*** RECORDS FOR THIS EXERCISE ***
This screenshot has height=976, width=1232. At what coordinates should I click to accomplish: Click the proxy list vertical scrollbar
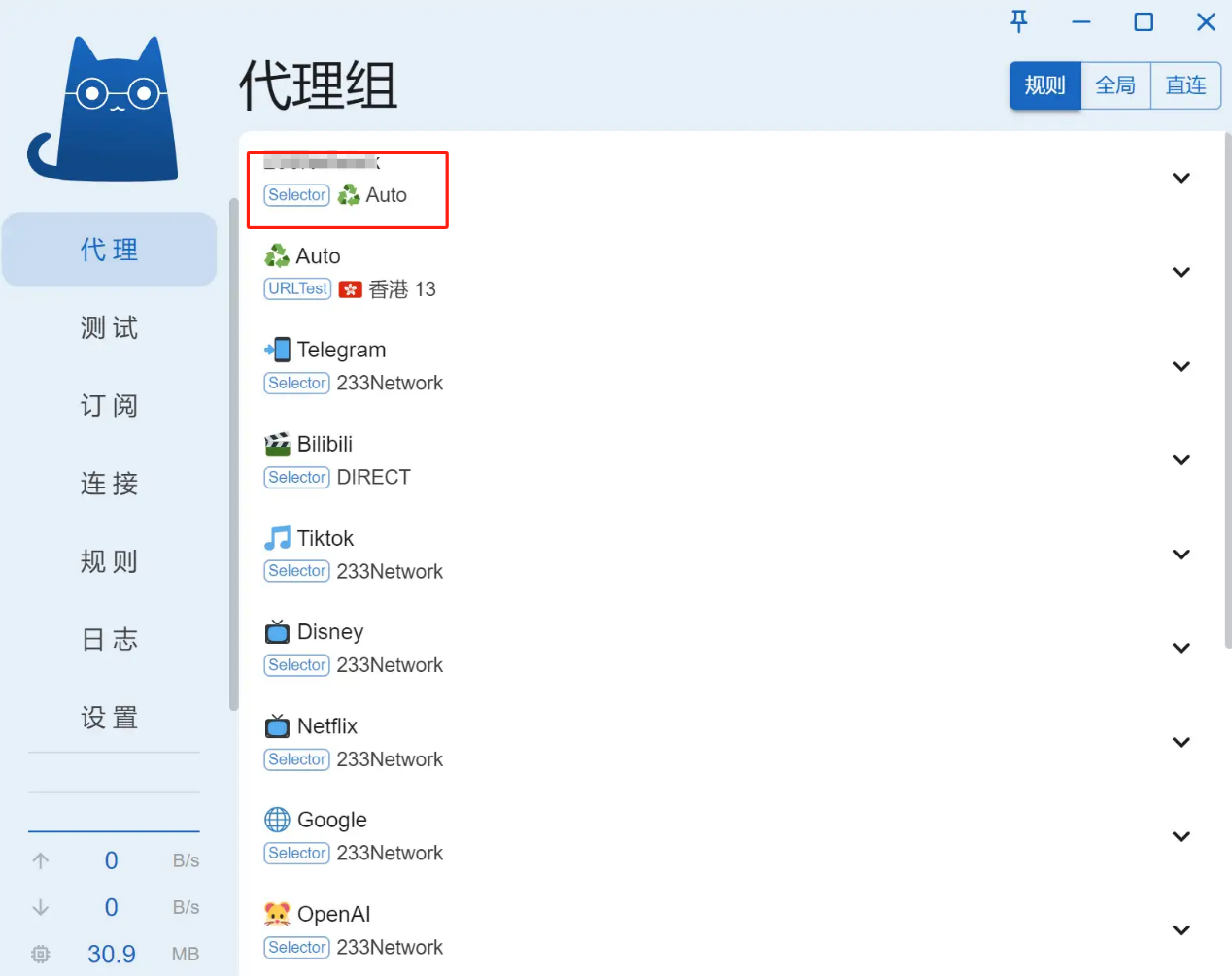(1227, 388)
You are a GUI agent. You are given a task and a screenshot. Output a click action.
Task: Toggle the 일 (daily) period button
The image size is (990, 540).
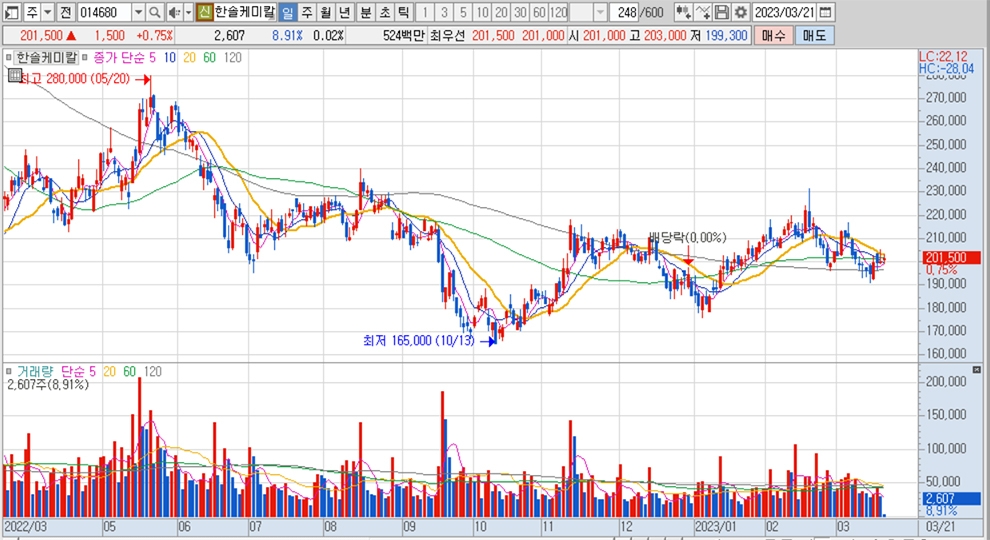pos(287,12)
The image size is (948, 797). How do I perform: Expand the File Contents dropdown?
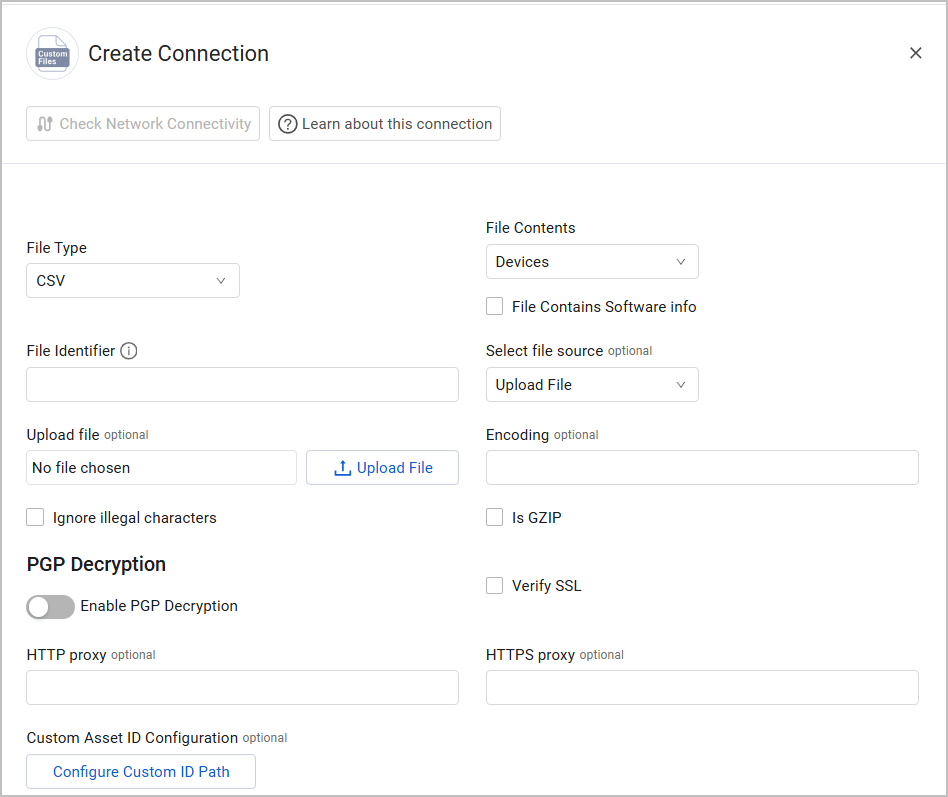(592, 262)
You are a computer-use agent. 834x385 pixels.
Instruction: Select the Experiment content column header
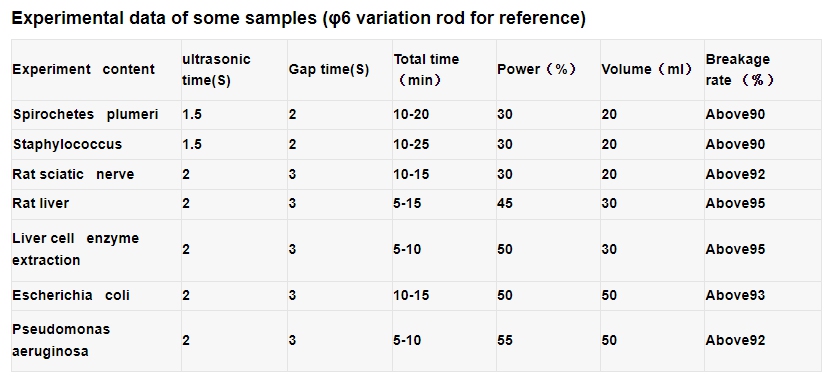click(x=84, y=69)
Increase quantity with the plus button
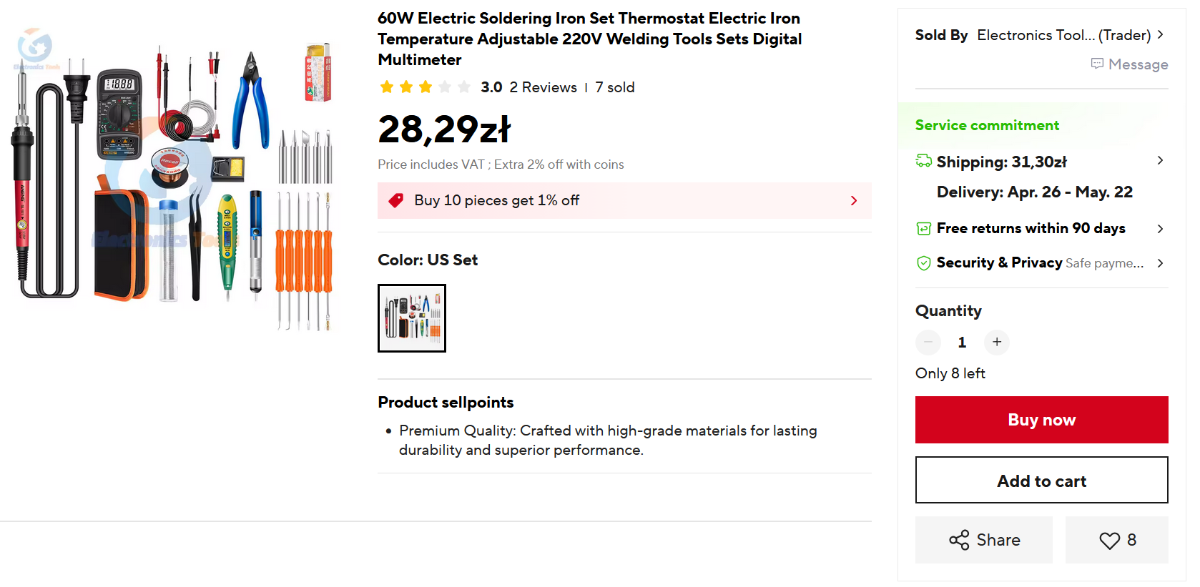This screenshot has width=1200, height=587. pyautogui.click(x=996, y=342)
*** End of RECORDS FOR THIS EXERCISE ***
PROMPT — Retype, exactly and only, the lines from the one containing "You are a computer-use agent. 834x385 pixels." through the end of the entries, both ends included, and omit all pictures.

RESULT OF THIS EXERCISE —
You are a computer-use agent. 834x385 pixels.
Instruction: Select the Experiment content column header
click(x=84, y=69)
Increase quantity with the plus button
This screenshot has width=1200, height=587. pyautogui.click(x=996, y=342)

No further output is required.